- _Aim of the task_: Below are entries with pictures among them; reproduce exactly, and only, the lines from the one containing "Task: Select checkbox" down to the one containing "This screenshot has width=504, height=867.", without the pictures.

- _Material provided_:
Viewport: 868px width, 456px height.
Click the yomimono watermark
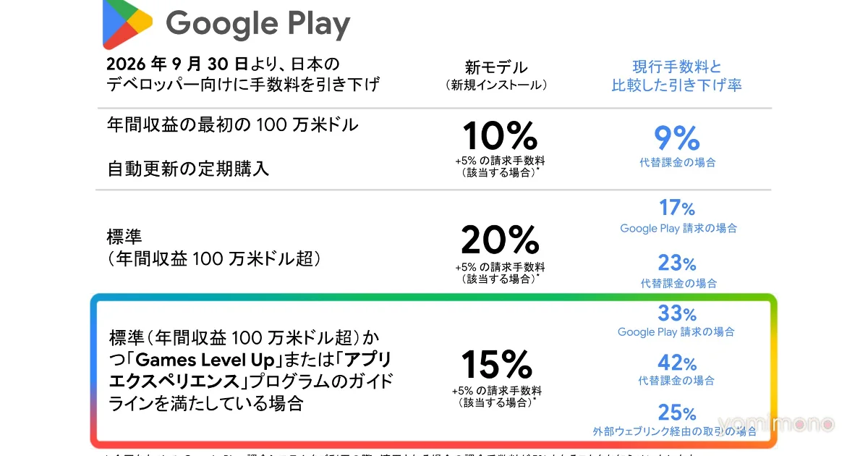(776, 424)
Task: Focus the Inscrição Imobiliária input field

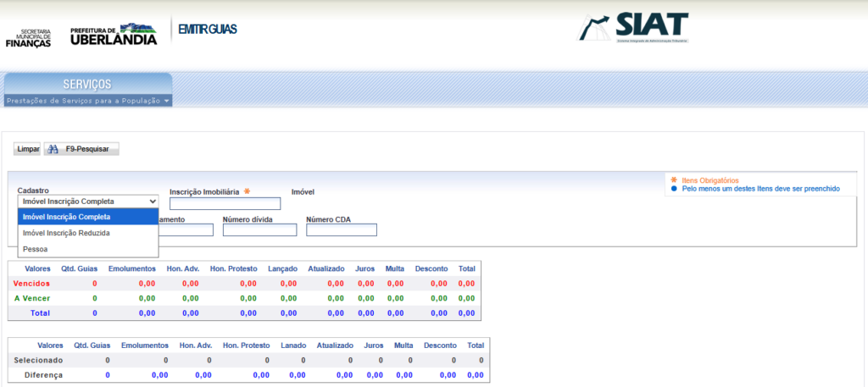Action: tap(225, 203)
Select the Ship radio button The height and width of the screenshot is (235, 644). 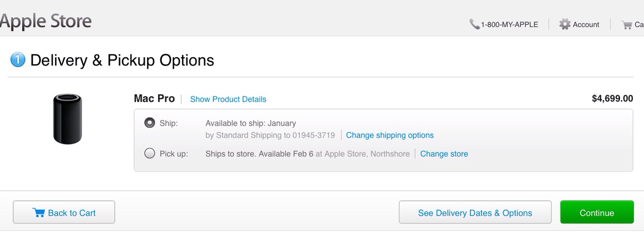coord(150,123)
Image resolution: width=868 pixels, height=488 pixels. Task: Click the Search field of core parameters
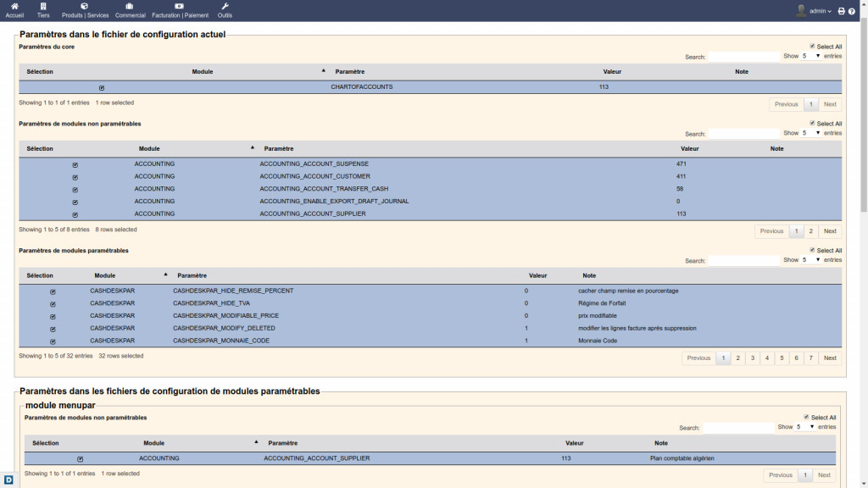tap(743, 57)
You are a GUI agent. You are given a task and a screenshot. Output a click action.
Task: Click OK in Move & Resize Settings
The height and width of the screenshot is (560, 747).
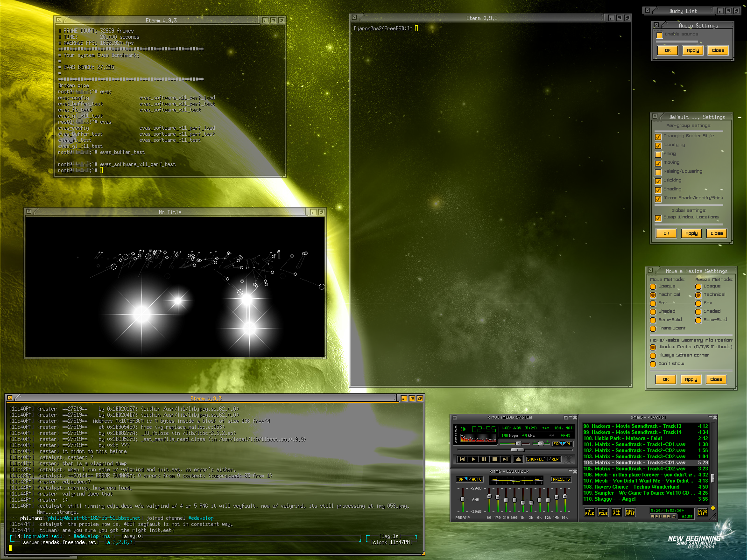tap(666, 379)
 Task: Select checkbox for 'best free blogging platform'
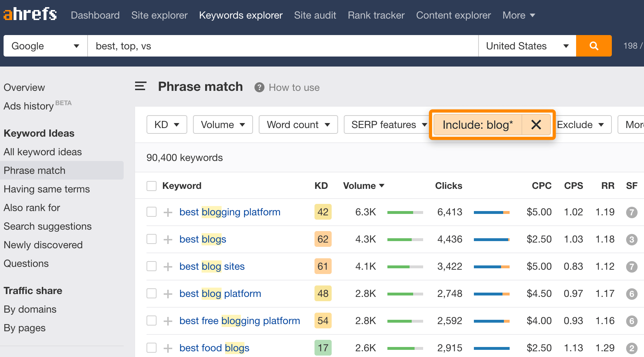coord(152,321)
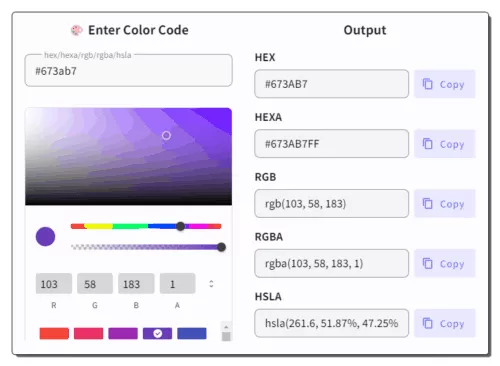This screenshot has height=366, width=500.
Task: Toggle color format with the up-down arrows
Action: [x=211, y=284]
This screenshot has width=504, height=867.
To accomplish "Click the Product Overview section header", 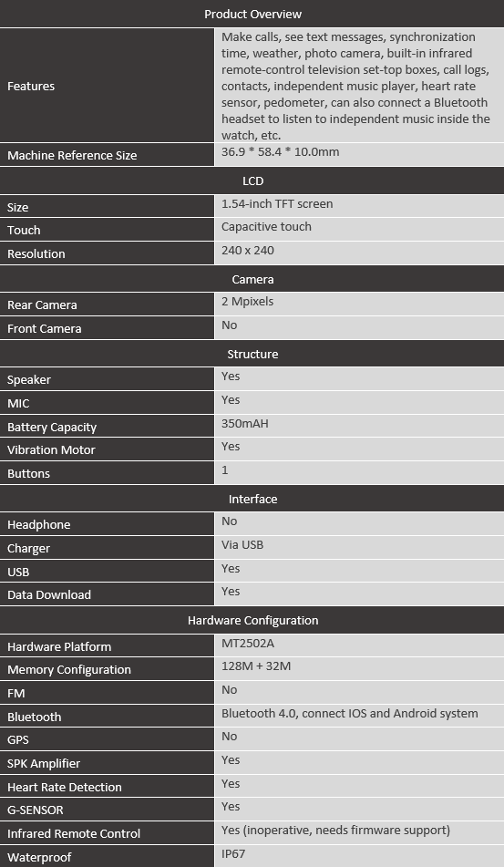I will 252,14.
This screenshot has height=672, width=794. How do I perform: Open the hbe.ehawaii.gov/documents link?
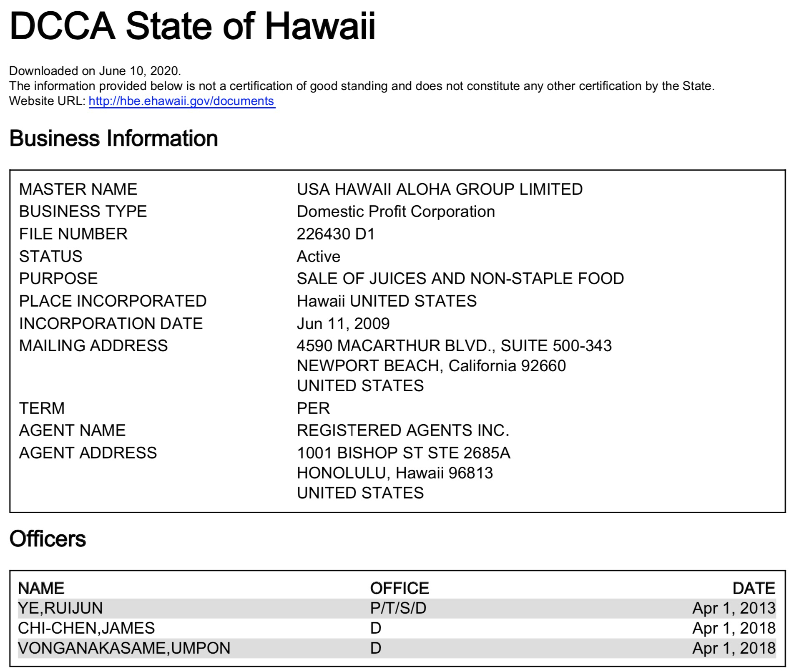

- _Exercise answer_:
 Task: Select checkbox for 'best free blogging platform'
coord(152,321)
This screenshot has height=366, width=500.
Task: Toggle color format with the up-down arrows
Action: [x=211, y=284]
This screenshot has width=504, height=867.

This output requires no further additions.